**Material for this exercise**:
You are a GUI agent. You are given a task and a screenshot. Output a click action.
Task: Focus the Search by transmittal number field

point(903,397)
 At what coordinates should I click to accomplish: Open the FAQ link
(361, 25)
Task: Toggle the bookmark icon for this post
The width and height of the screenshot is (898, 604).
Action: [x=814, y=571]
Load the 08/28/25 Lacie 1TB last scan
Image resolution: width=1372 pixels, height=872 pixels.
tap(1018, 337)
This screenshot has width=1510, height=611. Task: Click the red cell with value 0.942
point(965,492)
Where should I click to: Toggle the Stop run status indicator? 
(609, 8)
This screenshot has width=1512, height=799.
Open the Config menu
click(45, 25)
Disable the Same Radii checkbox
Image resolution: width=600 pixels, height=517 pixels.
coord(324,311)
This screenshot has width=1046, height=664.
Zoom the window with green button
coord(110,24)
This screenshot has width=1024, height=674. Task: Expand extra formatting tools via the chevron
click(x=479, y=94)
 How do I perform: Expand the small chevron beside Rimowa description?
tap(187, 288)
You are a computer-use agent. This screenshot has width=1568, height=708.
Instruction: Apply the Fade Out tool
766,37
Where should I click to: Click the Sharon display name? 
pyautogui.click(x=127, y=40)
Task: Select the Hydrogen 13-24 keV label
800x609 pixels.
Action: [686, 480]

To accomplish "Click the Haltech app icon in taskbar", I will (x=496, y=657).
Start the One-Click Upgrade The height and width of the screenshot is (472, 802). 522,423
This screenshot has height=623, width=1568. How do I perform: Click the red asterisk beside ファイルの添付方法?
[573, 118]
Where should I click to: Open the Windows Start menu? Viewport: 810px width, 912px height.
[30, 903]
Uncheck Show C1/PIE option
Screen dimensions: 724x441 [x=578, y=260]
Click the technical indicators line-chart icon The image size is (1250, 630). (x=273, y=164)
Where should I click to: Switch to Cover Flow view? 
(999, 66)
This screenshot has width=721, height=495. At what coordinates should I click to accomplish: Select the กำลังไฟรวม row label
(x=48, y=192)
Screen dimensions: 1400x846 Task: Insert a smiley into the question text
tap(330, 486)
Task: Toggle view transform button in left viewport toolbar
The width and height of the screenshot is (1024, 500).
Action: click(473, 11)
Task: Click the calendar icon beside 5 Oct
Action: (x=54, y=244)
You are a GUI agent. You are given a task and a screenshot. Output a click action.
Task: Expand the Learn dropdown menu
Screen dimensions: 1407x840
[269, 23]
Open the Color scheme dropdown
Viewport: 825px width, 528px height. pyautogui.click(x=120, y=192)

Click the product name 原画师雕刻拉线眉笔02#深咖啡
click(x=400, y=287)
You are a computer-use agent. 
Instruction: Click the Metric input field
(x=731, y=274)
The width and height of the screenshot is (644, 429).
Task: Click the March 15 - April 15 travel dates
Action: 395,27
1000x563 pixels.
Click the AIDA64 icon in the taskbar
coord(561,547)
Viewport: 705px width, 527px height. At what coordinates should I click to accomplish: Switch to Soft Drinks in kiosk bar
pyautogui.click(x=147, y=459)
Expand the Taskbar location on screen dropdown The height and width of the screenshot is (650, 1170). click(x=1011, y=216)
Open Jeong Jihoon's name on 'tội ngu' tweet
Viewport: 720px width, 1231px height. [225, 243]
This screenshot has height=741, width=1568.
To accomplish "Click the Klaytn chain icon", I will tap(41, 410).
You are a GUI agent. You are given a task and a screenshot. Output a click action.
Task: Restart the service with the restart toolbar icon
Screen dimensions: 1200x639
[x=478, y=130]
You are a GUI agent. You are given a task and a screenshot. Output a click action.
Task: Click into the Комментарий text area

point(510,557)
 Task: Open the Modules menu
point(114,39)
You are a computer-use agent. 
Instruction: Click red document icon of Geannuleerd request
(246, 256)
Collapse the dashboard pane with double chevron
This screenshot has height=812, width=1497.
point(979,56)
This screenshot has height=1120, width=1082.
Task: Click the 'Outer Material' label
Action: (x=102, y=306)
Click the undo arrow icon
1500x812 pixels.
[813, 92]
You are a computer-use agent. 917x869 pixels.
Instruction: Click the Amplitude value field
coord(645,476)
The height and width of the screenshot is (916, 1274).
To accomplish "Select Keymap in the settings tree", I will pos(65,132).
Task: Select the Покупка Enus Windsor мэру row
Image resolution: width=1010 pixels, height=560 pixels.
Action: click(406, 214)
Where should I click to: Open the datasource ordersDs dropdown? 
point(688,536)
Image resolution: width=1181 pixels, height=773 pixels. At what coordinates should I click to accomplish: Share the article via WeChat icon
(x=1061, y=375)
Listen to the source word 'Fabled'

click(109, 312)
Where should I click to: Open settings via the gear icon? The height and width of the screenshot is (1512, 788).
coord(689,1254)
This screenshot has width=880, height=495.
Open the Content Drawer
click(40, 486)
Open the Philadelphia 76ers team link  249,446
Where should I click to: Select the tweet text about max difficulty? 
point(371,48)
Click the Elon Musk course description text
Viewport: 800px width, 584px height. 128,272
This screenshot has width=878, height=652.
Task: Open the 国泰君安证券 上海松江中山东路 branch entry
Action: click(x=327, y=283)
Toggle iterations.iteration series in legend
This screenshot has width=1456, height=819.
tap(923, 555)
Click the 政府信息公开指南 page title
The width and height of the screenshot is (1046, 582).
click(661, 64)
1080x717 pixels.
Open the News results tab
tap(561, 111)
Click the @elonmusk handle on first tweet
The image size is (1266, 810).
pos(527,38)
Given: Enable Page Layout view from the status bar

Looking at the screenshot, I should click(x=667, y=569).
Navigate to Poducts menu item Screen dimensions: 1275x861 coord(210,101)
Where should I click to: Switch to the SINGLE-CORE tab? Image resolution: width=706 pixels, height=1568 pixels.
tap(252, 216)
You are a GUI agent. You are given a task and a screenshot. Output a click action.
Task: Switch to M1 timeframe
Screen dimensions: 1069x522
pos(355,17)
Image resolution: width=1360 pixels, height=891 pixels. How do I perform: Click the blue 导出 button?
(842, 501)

**What the task asks**:
One exact transcript of the whole listing is the expected answer.

**Written reply**:
You are a GUI agent. You are given a task and a screenshot. Output a click action.
Task: Focus the Search by transmittal number field

point(903,397)
 At what coordinates should I click to accomplish: Open the FAQ link
(361, 25)
Task: Toggle the bookmark icon for this post
The width and height of the screenshot is (898, 604).
Action: [x=814, y=571]
Load the 08/28/25 Lacie 1TB last scan
Image resolution: width=1372 pixels, height=872 pixels.
tap(1018, 337)
This screenshot has width=1510, height=611. Task: Click the red cell with value 0.942
point(965,492)
Where should I click to: Toggle the Stop run status indicator? 
(609, 8)
This screenshot has width=1512, height=799.
Open the Config menu
click(45, 25)
Disable the Same Radii checkbox
Image resolution: width=600 pixels, height=517 pixels.
coord(324,311)
This screenshot has width=1046, height=664.
Zoom the window with green button
coord(110,24)
This screenshot has width=1024, height=674. Task: Expand extra formatting tools via the chevron
click(x=479, y=94)
 How do I perform: Expand the small chevron beside Rimowa description?
tap(187, 288)
You are a computer-use agent. This screenshot has width=1568, height=708.
Instruction: Apply the Fade Out tool
766,37
Where should I click to: Click the Sharon display name? 
pyautogui.click(x=127, y=40)
Task: Select the Hydrogen 13-24 keV label
800x609 pixels.
Action: [686, 480]

To accomplish "Click the Haltech app icon in taskbar", I will (x=496, y=657).
Start the One-Click Upgrade The height and width of the screenshot is (472, 802). 522,423
This screenshot has height=623, width=1568. How do I perform: Click the red asterisk beside ファイルの添付方法?
[573, 118]
Where should I click to: Open the Windows Start menu? Viewport: 810px width, 912px height.
[30, 903]
Uncheck Show C1/PIE option
Screen dimensions: 724x441 [x=578, y=260]
Click the technical indicators line-chart icon The image size is (1250, 630). (x=273, y=164)
Where should I click to: Switch to Cover Flow view? 
(999, 66)
This screenshot has width=721, height=495. At what coordinates should I click to accomplish: Select the กำลังไฟรวม row label
(x=48, y=192)
Screen dimensions: 1400x846 Task: Insert a smiley into the question text
tap(330, 486)
Task: Toggle view transform button in left viewport toolbar
The width and height of the screenshot is (1024, 500).
Action: click(473, 11)
Task: Click the calendar icon beside 5 Oct
Action: (x=54, y=244)
You are a GUI agent. You are given a task and a screenshot. Output a click action.
Task: Expand the Learn dropdown menu
Screen dimensions: 1407x840
[269, 23]
Open the Color scheme dropdown
Viewport: 825px width, 528px height. pyautogui.click(x=120, y=192)

Click the product name 原画师雕刻拉线眉笔02#深咖啡
click(x=400, y=287)
You are a computer-use agent. 
Instruction: Click the Metric input field
(x=731, y=274)
The width and height of the screenshot is (644, 429).
Task: Click the March 15 - April 15 travel dates
Action: 395,27
1000x563 pixels.
Click the AIDA64 icon in the taskbar
coord(561,547)
Viewport: 705px width, 527px height. At what coordinates should I click to accomplish: Switch to Soft Drinks in kiosk bar
pyautogui.click(x=147, y=459)
Expand the Taskbar location on screen dropdown The height and width of the screenshot is (650, 1170). click(x=1011, y=216)
Open Jeong Jihoon's name on 'tội ngu' tweet
Viewport: 720px width, 1231px height. [225, 243]
This screenshot has height=741, width=1568.
To accomplish "Click the Klaytn chain icon", I will tap(41, 410).
You are a GUI agent. You are given a task and a screenshot. Output a click action.
Task: Restart the service with the restart toolbar icon
Screen dimensions: 1200x639
[x=478, y=130]
You are a GUI agent. You are given a task and a screenshot. Output a click action.
Task: Click into the Комментарий text area

point(510,557)
 Task: Open the Modules menu
point(114,39)
You are a computer-use agent. 
Instruction: Click red document icon of Geannuleerd request
(246, 256)
Collapse the dashboard pane with double chevron
This screenshot has height=812, width=1497.
point(979,56)
This screenshot has height=1120, width=1082.
Task: Click the 'Outer Material' label
Action: (x=102, y=306)
Click the undo arrow icon
1500x812 pixels.
[813, 92]
You are a computer-use agent. 917x869 pixels.
Instruction: Click the Amplitude value field
coord(645,476)
The height and width of the screenshot is (916, 1274).
To accomplish "Select Keymap in the settings tree", I will pos(65,132).
Task: Select the Покупка Enus Windsor мэру row
Image resolution: width=1010 pixels, height=560 pixels.
Action: click(406, 214)
Where should I click to: Open the datasource ordersDs dropdown? 
point(688,536)
Image resolution: width=1181 pixels, height=773 pixels. At what coordinates should I click to accomplish: Share the article via WeChat icon
(x=1061, y=375)
Listen to the source word 'Fabled'

click(109, 312)
Where should I click to: Open settings via the gear icon? The height and width of the screenshot is (1512, 788).
coord(689,1254)
This screenshot has width=880, height=495.
Open the Content Drawer
click(40, 486)
Open the Philadelphia 76ers team link  249,446
Where should I click to: Select the tweet text about max difficulty? 
point(371,48)
Click the Elon Musk course description text
Viewport: 800px width, 584px height. 128,272
This screenshot has width=878, height=652.
Task: Open the 国泰君安证券 上海松江中山东路 branch entry
Action: click(x=327, y=283)
Toggle iterations.iteration series in legend
This screenshot has width=1456, height=819.
tap(923, 555)
Click the 政府信息公开指南 page title
The width and height of the screenshot is (1046, 582).
click(661, 64)
1080x717 pixels.
Open the News results tab
tap(561, 111)
Click the @elonmusk handle on first tweet
The image size is (1266, 810).
pos(527,38)
Given: Enable Page Layout view from the status bar

Looking at the screenshot, I should click(x=667, y=569).
Navigate to Poducts menu item Screen dimensions: 1275x861 coord(210,101)
Where should I click to: Switch to the SINGLE-CORE tab? Image resolution: width=706 pixels, height=1568 pixels.
tap(252, 216)
You are a GUI agent. You are given a task and a screenshot. Output a click action.
Task: Switch to M1 timeframe
Screen dimensions: 1069x522
pos(355,17)
Image resolution: width=1360 pixels, height=891 pixels. How do I perform: Click the blue 导出 button?
(842, 501)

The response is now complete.